The Word

The apostle John begins his gospel with the wonderful declaration of the divine nature of the Word: "In the beginning was the Word, and the Word was with God, and the Word was God." In Chaldaic this Word was called Memra, and in the Hebrew, Messiah. All of the miracles in the book of Exodus were accredited to this Messiah. It was the Word that created the world; that appeared to Moses on Mount Sinai, to Abraham in the plain of Mamre, and to Jacob at Bethel. In what was called the "Breeches Bible," published more than three hundred years ago, we read, "All things were made by it [the Word] and without it was made nothing that was made. In it was the life, and the life was the light of men." This use of the impersonal "it" conveys more clearly the original meaning of revelation.

Throughout the ages the Word has been given to men in various ways, as they were prepared to receive it.
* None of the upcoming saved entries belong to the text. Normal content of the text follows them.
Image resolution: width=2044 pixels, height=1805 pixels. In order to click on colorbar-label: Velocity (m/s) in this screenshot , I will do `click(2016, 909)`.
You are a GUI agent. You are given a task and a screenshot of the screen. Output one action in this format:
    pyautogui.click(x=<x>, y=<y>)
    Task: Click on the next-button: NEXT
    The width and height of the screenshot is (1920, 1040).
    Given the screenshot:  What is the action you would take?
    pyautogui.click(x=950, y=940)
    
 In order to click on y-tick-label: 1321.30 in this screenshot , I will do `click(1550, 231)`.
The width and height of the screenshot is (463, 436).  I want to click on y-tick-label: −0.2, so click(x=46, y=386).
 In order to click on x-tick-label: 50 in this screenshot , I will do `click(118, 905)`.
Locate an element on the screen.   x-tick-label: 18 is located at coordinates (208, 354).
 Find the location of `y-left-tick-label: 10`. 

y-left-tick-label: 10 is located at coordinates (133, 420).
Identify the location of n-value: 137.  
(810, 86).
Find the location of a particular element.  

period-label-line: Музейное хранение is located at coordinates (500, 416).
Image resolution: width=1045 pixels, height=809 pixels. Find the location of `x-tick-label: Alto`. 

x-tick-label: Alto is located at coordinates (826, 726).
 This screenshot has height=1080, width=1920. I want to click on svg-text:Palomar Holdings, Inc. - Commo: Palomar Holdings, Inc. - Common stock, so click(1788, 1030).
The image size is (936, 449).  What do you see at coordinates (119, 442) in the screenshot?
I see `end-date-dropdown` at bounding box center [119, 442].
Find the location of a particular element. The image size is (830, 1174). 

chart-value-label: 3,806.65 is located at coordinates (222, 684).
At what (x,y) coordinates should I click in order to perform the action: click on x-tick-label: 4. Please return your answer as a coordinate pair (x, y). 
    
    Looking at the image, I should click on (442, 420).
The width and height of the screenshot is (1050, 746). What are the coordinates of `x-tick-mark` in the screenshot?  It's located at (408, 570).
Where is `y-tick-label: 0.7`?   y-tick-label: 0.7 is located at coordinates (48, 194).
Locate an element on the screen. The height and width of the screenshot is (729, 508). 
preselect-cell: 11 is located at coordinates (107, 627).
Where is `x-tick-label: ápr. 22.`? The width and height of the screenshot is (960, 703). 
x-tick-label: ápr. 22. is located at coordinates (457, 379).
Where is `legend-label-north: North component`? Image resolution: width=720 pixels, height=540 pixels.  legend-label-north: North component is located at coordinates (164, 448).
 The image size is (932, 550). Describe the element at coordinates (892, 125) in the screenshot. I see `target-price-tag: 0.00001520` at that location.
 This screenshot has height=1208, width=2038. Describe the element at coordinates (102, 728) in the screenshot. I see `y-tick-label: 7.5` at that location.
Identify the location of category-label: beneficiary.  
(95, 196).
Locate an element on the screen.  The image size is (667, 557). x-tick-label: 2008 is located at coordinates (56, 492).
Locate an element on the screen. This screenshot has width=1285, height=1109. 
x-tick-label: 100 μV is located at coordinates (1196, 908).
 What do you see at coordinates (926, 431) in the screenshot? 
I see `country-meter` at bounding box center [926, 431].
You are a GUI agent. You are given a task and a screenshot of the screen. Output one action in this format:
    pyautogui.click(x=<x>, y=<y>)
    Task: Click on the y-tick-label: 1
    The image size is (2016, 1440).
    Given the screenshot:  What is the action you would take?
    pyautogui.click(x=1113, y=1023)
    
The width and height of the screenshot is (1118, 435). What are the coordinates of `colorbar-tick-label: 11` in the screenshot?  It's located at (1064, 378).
Many scholars believe that it was Apollos who wrote to the Hebrews, "God, who at sundry times and in divers manners spake in time past unto the fathers by the prophets, hath in these last days spoken unto us by his Son, whom he hath appointed heir of all things, by whom also he made the worlds." Notwithstanding the different times, peoples, and places through which the Word has been delivered to men, there is a golden chain, a spiritual unity, in the one grand idea of the final triumph of good in the affairs of men, running through the whole Bible.